* Stated goal
Reproduce the following rows exactly as they appear, with no changes.

[Rows excerpted from a collection]
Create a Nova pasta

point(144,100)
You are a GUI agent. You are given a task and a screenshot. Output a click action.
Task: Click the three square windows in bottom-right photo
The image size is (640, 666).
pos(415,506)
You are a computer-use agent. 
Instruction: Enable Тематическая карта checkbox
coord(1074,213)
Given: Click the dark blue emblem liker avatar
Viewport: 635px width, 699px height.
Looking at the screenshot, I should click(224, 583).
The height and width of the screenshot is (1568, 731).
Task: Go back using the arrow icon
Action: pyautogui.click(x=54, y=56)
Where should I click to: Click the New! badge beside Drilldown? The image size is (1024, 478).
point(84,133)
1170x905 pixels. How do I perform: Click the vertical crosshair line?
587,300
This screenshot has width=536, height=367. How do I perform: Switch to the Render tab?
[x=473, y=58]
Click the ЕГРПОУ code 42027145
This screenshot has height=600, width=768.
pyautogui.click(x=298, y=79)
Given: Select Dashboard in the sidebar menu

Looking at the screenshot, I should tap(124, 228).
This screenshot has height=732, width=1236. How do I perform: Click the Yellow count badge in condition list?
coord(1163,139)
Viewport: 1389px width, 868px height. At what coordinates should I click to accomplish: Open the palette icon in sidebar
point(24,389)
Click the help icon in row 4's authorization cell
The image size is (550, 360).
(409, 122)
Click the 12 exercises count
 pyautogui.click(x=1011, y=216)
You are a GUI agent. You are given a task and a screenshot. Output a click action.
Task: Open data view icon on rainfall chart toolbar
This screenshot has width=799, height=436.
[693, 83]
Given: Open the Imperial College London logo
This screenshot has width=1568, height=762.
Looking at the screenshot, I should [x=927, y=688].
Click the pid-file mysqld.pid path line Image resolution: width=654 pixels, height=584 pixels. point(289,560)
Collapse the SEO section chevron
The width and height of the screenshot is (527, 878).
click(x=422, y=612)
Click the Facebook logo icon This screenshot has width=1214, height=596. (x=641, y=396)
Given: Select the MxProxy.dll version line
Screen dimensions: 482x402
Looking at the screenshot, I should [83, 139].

* Solved exercise
Create a Nova pasta

point(144,100)
You are a GUI agent. You are given a task and a screenshot. Output a click action.
Task: Click the three square windows in bottom-right photo
The image size is (640, 666).
pos(415,506)
You are a computer-use agent. 
Instruction: Enable Тематическая карта checkbox
coord(1074,213)
Given: Click the dark blue emblem liker avatar
Viewport: 635px width, 699px height.
Looking at the screenshot, I should click(224, 583).
The height and width of the screenshot is (1568, 731).
Task: Go back using the arrow icon
Action: pyautogui.click(x=54, y=56)
Where should I click to: Click the New! badge beside Drilldown? The image size is (1024, 478).
point(84,133)
1170x905 pixels. How do I perform: Click the vertical crosshair line?
587,300
This screenshot has width=536, height=367. How do I perform: Switch to the Render tab?
[x=473, y=58]
Click the ЕГРПОУ code 42027145
This screenshot has height=600, width=768.
pyautogui.click(x=298, y=79)
Given: Select Dashboard in the sidebar menu

Looking at the screenshot, I should tap(124, 228).
This screenshot has height=732, width=1236. How do I perform: Click the Yellow count badge in condition list?
coord(1163,139)
Viewport: 1389px width, 868px height. At what coordinates should I click to accomplish: Open the palette icon in sidebar
point(24,389)
Click the help icon in row 4's authorization cell
The image size is (550, 360).
(409, 122)
Click the 12 exercises count
 pyautogui.click(x=1011, y=216)
You are a GUI agent. You are given a task and a screenshot. Output a click action.
Task: Open data view icon on rainfall chart toolbar
This screenshot has width=799, height=436.
[693, 83]
Given: Open the Imperial College London logo
This screenshot has width=1568, height=762.
Looking at the screenshot, I should [x=927, y=688].
Click the pid-file mysqld.pid path line Image resolution: width=654 pixels, height=584 pixels. point(289,560)
Collapse the SEO section chevron
The width and height of the screenshot is (527, 878).
click(x=422, y=612)
Click the Facebook logo icon This screenshot has width=1214, height=596. (x=641, y=396)
Given: Select the MxProxy.dll version line
Screen dimensions: 482x402
Looking at the screenshot, I should [83, 139].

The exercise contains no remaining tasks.